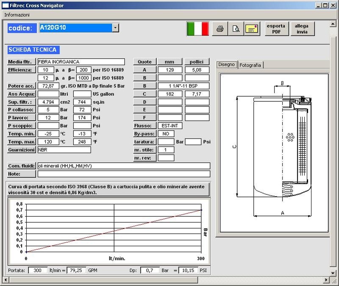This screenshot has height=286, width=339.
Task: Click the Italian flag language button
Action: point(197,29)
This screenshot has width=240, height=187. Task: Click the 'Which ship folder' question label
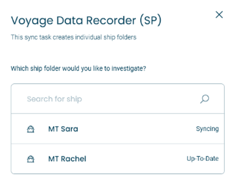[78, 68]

> [THE EXERCISE]: Please turn the lines of the entries above into a numbered list, dropping any blank lines and leaving out the pictures.

> [SOLUTION TO THE EXERCISE]:
1. This screenshot has height=286, width=339.
2. Task: Click the Italian flag language button
3. Action: point(197,29)
4. This screenshot has width=240, height=187. Task: Click the 'Which ship folder' question label
5. [78, 68]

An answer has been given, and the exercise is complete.